Your final statement is incorrect for resistive loads. Ohm’s Law is simply:
V = I x R​
That is Volts is equal to current (I, in Amps) times Resistance. As you linearly increase resistance with your potentiometer, current will decrease

The other forms of Ohm’s Law May apply to your experiment.
I = V / R
R= V / I
Take the results of your experiment and use Ohm’s Law to predict the results.
 

Thread Starter

Vegasbob

Joined Feb 18, 2019
18
When I change the voltage on my device both the resistance and amperage change. If the resistance were constant, which it isn't, then I could use Ohm's Law to calculate amperage as a function of voltage. Since the resistance also changes as a function of voltage, I have two variables with only one equation so I need a second equation to calculate my resistance as a function of voltage. So for each voltage on my device, there is a unique resistance that seems to vary as 1/x as opposed to a linear function like y = mx + b.

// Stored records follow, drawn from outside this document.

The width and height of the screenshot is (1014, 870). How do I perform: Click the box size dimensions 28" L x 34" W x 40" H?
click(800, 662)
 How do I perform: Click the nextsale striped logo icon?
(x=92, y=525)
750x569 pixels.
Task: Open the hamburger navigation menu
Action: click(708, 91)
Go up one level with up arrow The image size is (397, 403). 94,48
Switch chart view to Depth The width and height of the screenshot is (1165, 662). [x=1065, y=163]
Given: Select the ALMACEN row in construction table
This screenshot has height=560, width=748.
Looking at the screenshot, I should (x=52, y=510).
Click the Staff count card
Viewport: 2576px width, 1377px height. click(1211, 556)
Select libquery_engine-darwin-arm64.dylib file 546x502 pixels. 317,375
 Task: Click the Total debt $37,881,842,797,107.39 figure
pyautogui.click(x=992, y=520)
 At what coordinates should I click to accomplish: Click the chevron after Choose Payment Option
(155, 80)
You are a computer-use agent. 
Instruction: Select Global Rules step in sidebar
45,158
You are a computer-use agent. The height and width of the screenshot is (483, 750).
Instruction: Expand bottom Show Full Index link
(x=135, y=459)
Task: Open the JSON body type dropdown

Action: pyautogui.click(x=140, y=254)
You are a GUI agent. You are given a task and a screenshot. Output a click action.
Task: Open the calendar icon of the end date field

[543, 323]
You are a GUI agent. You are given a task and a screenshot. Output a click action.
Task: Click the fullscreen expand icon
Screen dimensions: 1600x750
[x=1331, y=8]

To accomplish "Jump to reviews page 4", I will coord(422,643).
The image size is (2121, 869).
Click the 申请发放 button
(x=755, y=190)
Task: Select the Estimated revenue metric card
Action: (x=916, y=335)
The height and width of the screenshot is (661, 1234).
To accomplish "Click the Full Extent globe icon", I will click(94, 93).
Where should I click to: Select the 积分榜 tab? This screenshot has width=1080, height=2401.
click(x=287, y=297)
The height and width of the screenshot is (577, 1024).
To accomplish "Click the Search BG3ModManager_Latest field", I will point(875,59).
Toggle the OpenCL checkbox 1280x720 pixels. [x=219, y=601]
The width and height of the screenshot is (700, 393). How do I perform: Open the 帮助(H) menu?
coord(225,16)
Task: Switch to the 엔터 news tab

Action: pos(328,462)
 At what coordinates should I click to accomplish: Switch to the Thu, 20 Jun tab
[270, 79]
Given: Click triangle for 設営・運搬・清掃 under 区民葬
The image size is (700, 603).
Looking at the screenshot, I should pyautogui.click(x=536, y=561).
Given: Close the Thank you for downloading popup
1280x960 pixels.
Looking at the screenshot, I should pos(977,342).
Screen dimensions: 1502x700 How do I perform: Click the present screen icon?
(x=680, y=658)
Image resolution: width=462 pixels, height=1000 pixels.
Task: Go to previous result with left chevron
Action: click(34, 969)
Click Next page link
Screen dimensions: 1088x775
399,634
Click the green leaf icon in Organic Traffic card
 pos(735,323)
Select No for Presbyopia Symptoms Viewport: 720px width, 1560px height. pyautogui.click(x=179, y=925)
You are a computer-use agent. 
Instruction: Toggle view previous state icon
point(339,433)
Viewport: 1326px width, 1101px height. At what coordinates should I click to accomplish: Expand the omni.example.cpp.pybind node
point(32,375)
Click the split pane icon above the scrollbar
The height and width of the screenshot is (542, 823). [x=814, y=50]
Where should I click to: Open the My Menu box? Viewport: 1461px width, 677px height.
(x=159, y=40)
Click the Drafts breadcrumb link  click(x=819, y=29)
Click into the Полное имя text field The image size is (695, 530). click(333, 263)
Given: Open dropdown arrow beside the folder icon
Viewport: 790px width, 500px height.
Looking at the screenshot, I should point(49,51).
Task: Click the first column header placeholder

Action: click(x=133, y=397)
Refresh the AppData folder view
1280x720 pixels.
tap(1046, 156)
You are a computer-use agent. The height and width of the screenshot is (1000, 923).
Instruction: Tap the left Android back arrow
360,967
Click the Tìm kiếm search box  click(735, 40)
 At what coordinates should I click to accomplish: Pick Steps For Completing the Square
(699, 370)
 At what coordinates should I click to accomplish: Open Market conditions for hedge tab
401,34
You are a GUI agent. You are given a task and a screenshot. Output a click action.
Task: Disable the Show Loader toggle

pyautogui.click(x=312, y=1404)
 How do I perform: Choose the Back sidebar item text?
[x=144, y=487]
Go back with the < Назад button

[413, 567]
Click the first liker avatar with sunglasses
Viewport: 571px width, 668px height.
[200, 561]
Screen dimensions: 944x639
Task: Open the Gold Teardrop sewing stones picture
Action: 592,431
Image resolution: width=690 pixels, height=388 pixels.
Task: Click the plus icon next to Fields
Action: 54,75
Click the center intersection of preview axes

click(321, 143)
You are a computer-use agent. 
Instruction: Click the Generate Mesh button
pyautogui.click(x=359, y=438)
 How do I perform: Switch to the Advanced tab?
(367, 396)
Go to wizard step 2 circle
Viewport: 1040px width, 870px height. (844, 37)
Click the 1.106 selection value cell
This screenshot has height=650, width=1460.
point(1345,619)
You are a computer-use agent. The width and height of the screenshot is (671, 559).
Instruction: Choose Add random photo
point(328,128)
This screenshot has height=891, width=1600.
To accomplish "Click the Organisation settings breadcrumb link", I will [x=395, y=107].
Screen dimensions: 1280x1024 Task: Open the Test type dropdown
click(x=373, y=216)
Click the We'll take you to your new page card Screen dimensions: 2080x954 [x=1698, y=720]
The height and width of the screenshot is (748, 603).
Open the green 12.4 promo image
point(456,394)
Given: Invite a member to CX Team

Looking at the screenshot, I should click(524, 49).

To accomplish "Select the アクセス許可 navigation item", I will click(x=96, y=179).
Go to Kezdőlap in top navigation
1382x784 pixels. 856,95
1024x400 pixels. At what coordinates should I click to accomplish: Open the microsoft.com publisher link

So I'm wondering if it's typical for resistance of a circuit to vary as the inverse of the voltage like a 1/x function or alternatively R = ekV where e is e raised to the kV power and k is a constant. (superscript don't work here). If that's the case, I could do some fancy math, use least squares, develop an equation for resistance as a function of voltage then use Ohm's Law to calculate current.
 

Thread Starter

Vegasbob

Joined Feb 18, 2019
18
What is not typical that the resistance varies with voltage or that the resistance varies like an exponential function? Sorry, I can't discuss what the device is at this time.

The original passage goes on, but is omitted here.